(MATERIAL PROVIDED)
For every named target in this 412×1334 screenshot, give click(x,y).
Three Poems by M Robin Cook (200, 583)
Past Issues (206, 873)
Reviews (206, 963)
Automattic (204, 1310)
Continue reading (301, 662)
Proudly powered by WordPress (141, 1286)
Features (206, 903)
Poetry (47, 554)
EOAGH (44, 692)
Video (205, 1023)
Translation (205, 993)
(End MATERIAL PROVIDED)
(MATERIAL PROVIDED)
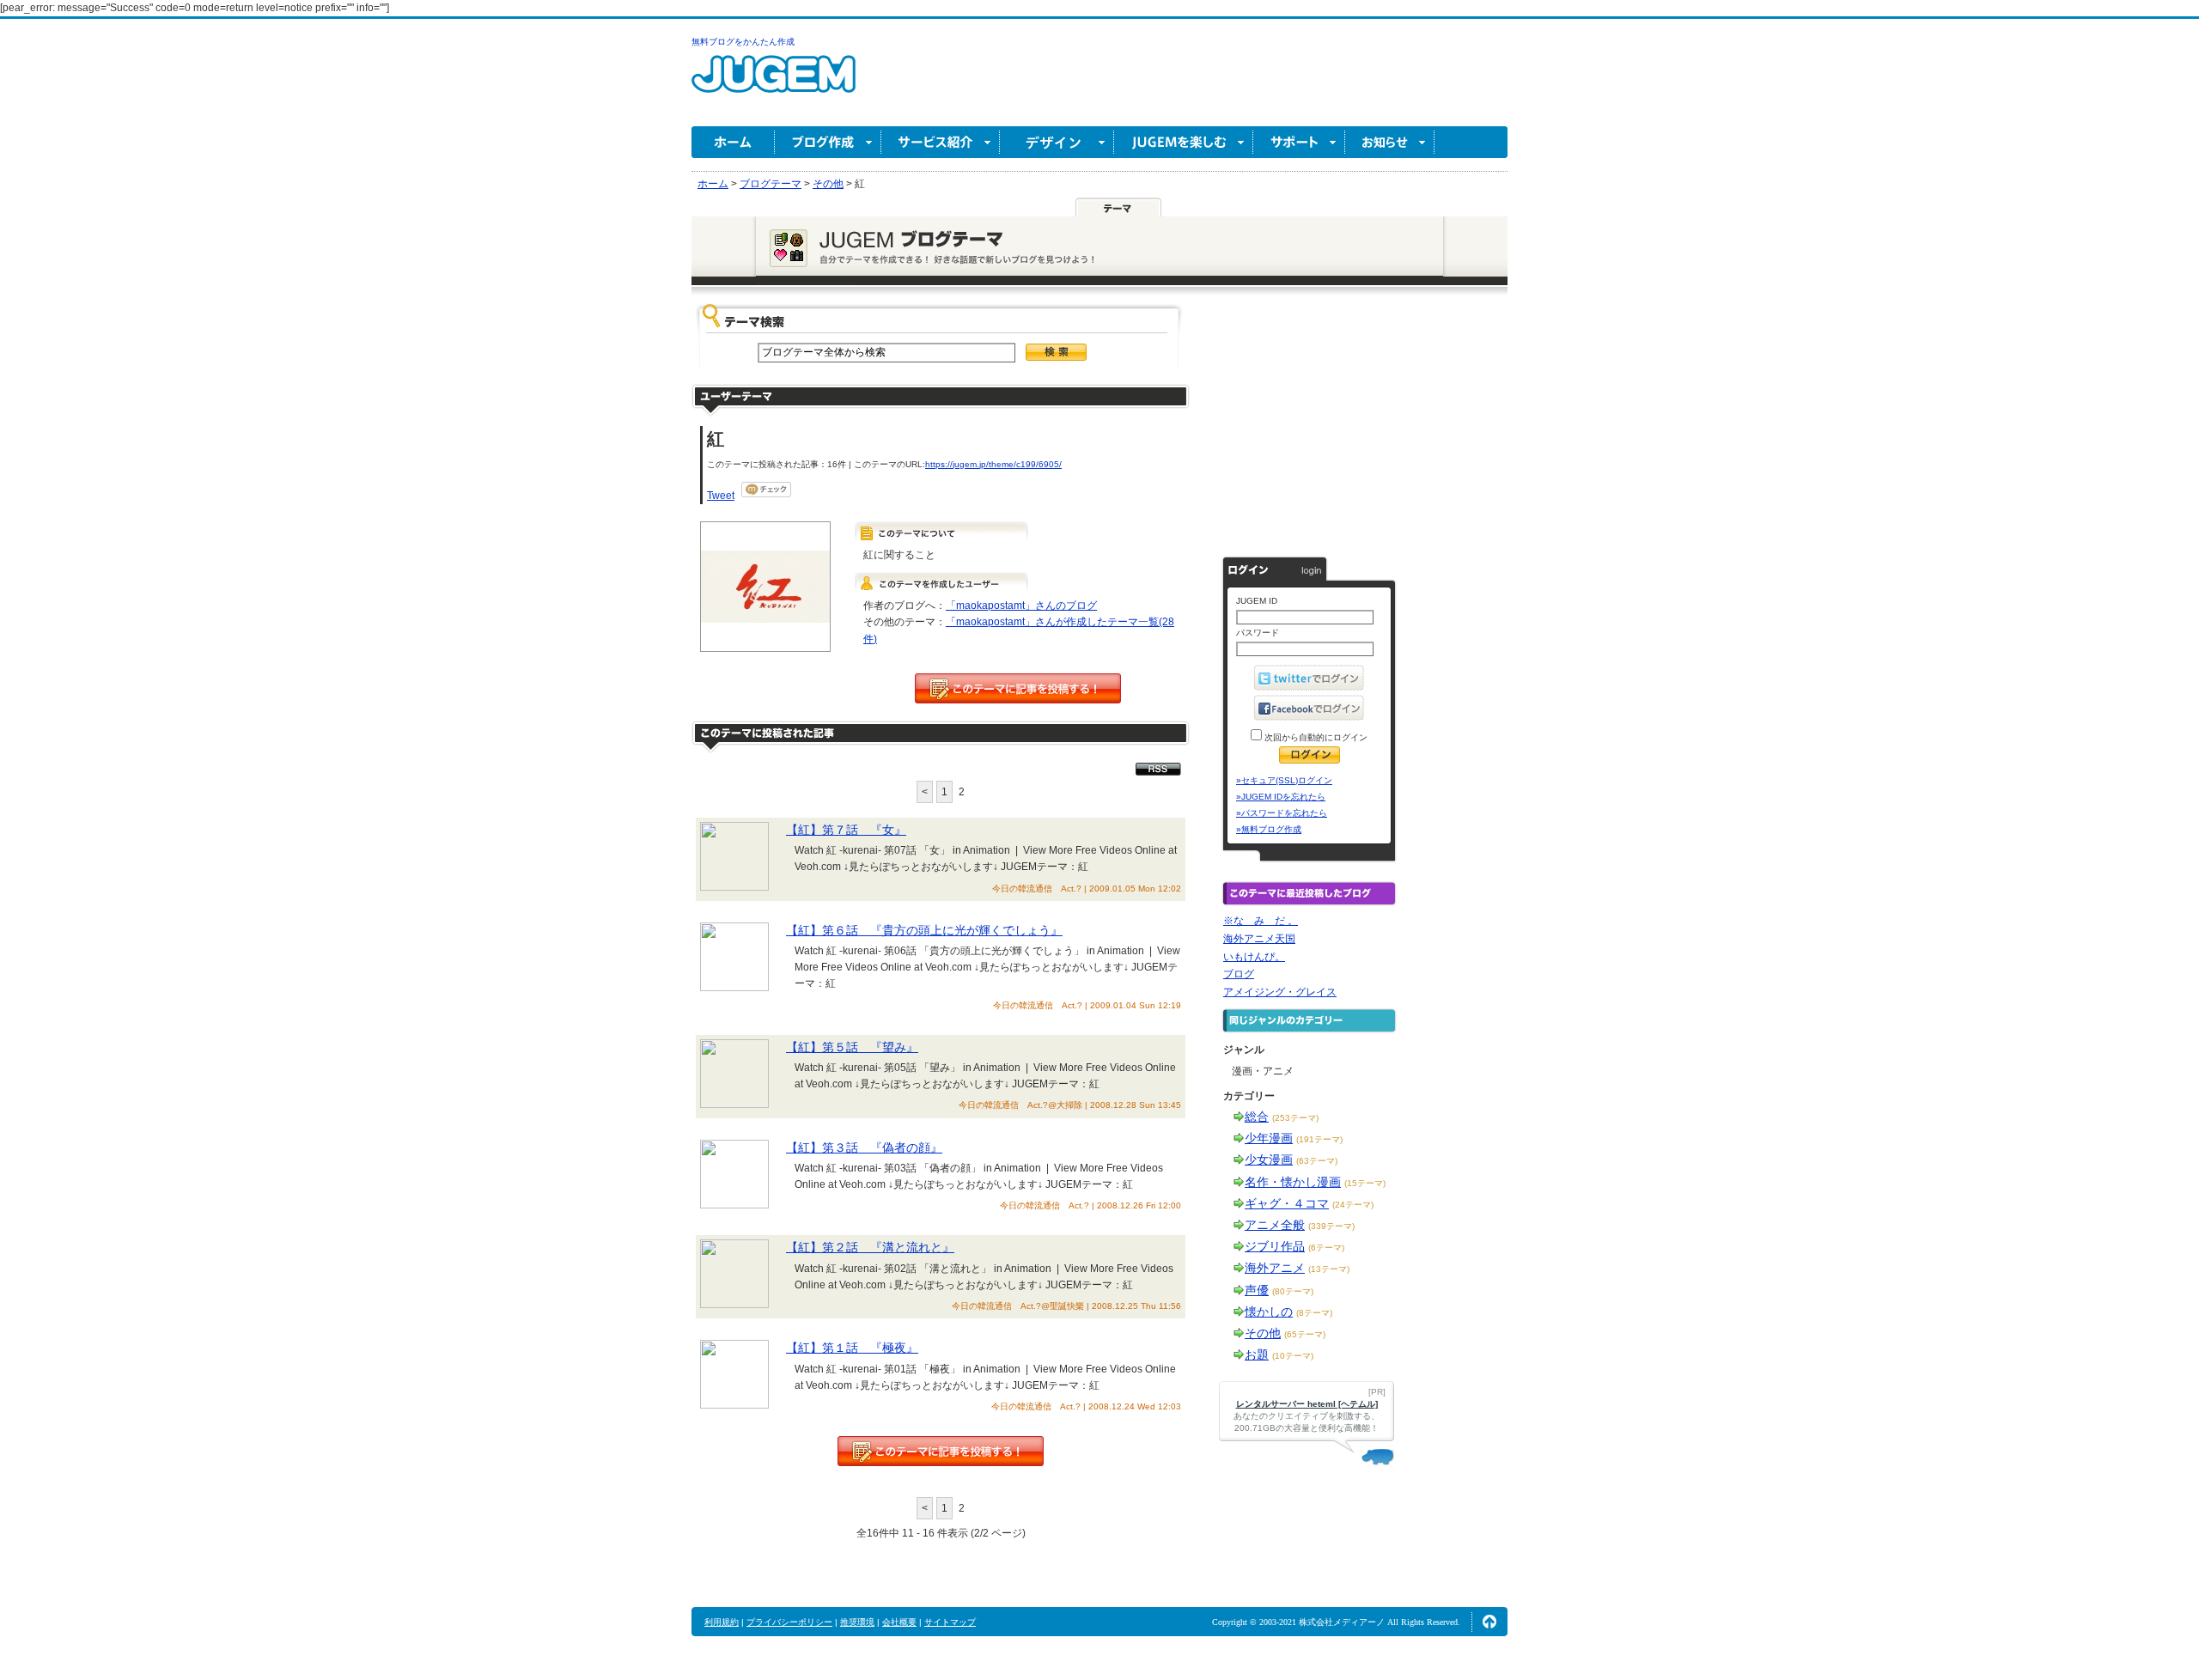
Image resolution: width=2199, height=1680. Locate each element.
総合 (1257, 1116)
(End MATERIAL PROVIDED)
● WHAT YOU NEED TO DO
Retype, in the same exact form, the lines of the material above from the line holding "For every named" through the line holding "Translation (205, 993)".

● ANSWER
For every named target in this 412×1334 screenshot, give click(x,y).
Three Poems by M Robin Cook (200, 583)
Past Issues (206, 873)
Reviews (206, 963)
Automattic (204, 1310)
Continue reading (301, 662)
Proudly powered by WordPress (141, 1286)
Features (206, 903)
Poetry (47, 554)
EOAGH (44, 692)
Video (205, 1023)
Translation (205, 993)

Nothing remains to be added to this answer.